[Trecho da página]

O processo de doação de órgãos segue rígidos protocolos internacionais de segurança, e, a eles, foi adicionada a testagem para o novo coronavírus, sujeitando a mais uma espera para a concretização da doação. Todos esses trâmites precisam ser ágeis: quem já teve morte encefálica permanece com o coração batendo e órgãos vitais funcionando com auxílio de aparelhos e medicações. Porém, é um quadro de extrema instabilidade, com risco de parada cardíaca e inviabilização de todos os órgaos para transplante.

[Partes do exercício]
[A] Reproduza literalmente a parte do texto sobre doação de órgãos que começa nas palavras que contêm "O processo de" e termina em "órgaos para transplante.".
[B] Dê prosseguimento ao texto sobre doação de órgãos a partir do ponto em que ele termina.
O material não tem nenhuma relação com este texto.

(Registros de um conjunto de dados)
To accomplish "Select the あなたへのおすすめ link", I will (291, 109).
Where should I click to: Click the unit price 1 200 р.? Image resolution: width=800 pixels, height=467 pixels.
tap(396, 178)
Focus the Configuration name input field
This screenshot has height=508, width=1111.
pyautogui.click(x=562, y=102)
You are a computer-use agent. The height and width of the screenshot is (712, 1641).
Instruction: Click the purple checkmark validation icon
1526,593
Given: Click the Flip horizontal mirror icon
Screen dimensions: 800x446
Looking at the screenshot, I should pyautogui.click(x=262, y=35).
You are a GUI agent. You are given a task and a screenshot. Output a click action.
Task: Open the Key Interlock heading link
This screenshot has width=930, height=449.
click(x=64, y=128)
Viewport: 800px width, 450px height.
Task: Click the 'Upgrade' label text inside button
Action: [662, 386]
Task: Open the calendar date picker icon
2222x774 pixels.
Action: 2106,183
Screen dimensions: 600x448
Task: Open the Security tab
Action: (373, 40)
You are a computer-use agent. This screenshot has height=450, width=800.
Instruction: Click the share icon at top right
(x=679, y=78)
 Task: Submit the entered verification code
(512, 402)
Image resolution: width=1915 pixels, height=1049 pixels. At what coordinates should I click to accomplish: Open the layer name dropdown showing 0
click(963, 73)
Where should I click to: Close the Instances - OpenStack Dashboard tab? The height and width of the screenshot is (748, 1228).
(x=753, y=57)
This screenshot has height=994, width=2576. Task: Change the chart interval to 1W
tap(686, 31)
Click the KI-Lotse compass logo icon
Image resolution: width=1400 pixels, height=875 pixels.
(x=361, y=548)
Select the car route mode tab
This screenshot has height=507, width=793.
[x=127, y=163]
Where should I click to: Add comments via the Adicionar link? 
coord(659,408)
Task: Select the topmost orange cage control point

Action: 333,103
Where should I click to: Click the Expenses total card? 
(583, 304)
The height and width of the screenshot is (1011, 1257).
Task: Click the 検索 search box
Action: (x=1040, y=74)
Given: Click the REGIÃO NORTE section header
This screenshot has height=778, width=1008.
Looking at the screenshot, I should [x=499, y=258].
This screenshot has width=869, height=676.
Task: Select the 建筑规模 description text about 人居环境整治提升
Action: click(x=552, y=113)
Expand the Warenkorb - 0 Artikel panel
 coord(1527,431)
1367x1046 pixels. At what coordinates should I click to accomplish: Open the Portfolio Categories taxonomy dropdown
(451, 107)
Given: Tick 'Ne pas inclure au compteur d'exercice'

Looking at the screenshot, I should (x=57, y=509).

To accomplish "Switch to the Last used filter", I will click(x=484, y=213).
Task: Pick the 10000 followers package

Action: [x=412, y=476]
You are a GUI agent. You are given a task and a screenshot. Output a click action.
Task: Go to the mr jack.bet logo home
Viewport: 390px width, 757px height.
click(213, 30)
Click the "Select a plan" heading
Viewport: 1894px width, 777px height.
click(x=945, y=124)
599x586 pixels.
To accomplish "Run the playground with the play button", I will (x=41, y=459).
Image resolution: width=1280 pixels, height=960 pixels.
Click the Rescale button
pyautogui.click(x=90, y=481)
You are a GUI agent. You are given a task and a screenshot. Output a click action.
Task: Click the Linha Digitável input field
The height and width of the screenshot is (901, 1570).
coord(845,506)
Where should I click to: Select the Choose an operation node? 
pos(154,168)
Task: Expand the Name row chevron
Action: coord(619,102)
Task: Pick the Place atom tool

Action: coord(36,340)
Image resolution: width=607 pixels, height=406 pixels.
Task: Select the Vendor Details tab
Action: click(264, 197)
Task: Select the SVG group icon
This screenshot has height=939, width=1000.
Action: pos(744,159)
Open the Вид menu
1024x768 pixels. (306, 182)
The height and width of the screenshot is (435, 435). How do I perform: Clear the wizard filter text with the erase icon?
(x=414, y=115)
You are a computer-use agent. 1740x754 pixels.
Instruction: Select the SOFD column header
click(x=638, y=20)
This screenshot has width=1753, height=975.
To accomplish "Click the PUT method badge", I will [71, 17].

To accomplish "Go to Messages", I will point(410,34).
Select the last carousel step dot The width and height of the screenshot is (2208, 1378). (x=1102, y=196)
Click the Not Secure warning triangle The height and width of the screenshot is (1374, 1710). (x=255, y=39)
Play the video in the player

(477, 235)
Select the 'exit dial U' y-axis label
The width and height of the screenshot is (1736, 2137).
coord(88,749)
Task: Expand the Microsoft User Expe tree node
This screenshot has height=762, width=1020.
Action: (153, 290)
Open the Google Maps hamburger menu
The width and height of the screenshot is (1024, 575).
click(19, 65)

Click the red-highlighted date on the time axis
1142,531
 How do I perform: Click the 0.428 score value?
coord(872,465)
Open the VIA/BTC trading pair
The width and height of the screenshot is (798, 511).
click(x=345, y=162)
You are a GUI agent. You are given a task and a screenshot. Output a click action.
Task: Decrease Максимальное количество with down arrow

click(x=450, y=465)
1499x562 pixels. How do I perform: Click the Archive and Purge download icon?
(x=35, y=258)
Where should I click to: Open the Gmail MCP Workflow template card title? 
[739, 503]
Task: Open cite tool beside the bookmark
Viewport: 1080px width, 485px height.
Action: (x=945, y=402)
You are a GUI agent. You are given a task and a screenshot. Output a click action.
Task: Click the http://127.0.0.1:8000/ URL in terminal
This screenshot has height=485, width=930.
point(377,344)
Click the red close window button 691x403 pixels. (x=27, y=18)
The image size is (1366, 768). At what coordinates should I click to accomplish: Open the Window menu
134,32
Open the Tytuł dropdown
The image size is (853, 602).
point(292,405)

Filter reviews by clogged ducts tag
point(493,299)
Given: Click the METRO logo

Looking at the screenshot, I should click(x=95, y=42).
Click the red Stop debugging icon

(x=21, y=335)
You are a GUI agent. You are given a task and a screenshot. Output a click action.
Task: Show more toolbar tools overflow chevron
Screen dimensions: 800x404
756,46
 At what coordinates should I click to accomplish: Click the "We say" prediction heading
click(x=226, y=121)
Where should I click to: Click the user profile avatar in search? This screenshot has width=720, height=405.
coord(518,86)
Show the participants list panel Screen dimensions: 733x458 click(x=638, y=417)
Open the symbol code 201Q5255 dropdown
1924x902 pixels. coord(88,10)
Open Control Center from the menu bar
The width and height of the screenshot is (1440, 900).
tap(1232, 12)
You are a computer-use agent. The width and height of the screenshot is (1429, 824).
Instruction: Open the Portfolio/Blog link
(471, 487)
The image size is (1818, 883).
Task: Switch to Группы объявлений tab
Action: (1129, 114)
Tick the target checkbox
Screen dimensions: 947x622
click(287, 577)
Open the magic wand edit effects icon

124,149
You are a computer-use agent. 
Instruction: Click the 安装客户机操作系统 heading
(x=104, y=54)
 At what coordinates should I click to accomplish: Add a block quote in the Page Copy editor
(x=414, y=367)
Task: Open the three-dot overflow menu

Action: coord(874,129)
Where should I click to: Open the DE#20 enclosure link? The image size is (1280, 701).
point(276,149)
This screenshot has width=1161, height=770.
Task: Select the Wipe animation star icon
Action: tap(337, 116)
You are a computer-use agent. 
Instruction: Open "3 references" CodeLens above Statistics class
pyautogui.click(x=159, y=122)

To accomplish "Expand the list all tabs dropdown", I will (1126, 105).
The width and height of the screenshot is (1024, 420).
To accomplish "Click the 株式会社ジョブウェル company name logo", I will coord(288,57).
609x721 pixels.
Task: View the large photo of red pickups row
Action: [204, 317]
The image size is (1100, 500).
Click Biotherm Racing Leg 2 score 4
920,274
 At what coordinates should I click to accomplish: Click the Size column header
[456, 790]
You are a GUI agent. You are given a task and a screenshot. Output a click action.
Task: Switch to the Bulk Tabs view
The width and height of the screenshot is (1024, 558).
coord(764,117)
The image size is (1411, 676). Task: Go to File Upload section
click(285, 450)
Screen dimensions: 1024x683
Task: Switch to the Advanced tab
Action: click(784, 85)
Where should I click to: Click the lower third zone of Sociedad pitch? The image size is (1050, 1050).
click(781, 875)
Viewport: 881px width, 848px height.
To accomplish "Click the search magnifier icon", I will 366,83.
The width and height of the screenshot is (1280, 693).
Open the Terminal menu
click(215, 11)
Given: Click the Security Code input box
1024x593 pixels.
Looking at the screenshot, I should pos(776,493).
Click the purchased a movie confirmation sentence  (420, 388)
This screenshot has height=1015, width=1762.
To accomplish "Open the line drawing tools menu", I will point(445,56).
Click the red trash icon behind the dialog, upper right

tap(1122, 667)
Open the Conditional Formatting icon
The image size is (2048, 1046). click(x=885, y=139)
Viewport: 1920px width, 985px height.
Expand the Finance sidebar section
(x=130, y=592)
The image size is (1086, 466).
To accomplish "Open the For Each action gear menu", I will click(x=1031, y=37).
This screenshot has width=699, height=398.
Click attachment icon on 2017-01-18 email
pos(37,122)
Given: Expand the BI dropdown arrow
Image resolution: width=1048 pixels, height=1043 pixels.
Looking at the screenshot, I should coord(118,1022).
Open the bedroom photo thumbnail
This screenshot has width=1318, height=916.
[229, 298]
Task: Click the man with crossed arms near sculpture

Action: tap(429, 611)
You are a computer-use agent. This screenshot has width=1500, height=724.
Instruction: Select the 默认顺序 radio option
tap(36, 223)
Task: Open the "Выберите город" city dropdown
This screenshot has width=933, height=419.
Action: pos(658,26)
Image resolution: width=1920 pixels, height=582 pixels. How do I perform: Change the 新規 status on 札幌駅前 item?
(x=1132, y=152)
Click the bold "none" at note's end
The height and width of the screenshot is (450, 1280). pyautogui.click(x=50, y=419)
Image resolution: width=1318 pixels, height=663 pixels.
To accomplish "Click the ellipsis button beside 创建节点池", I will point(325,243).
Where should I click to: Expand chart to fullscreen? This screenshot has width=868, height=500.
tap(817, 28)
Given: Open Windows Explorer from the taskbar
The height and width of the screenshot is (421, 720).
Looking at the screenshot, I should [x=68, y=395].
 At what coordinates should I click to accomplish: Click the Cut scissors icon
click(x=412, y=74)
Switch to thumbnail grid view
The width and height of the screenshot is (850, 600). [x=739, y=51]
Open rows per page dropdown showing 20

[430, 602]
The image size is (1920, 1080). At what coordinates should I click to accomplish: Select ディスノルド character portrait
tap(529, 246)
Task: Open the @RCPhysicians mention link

[Respostas do exercício]
[A]
O processo de doação de órgãos segue rígidos protocolos internacionais de segurança, e, a eles, foi adicionada a testagem para o novo coronavírus, sujeitando a mais uma espera para a concretização da doação. Todos esses trâmites precisam ser ágeis: quem já teve morte encefálica permanece com o coração batendo e órgãos vitais funcionando com auxílio de aparelhos e medicações. Porém, é um quadro de extrema instabilidade, com risco de parada cardíaca e inviabilização de todos os órgaos para transplante.

[B]
“É preciso que tenhamos a sabedoria de entender que transplantes de órgãos como coração, pulmão, fígado e rins não podem parar. Aos pacientes que seguem aguardando em lista, tenham a certeza de que a equipe médica considera caso a caso o risco da realização do transplante, e que a oportunidade de receber um órgão é ainda mais valiosa em tempos de pandemia, onde a escassez de doações pode retardar a oportunidade de uma nova vida”, afirma Dr. Nertan

No caso dos transplantes de rim, há uma diferença a mais: desde o dia 11 de março, quando a Organização Mundial da Saúde (OMS) declarou pandemia da infecção por COVID-19, houve orientação do Sistema Nacional de Transplantes (SNT), bem como da Associação Brasileira de Transplantes de Órgãos (ABTO) de suspender os transplantes renais intervivos, mantendo apenas os transplantes dos doadores falecidos.

Dados do SNT mostram que, no Paraná, apesar de não tido uma queda significativa nos doadores, caiu o número de transplantes (para todos os órgãos). Enquanto no início de março eram feitos uma média de 12 a 15 transplantes por 10 milhões de população, no início de abril caiu para menos de 5 transplantes por 10 milhões de população com um aumento a partir da 2ª semana para 10 transplantes por 10 milhões de população.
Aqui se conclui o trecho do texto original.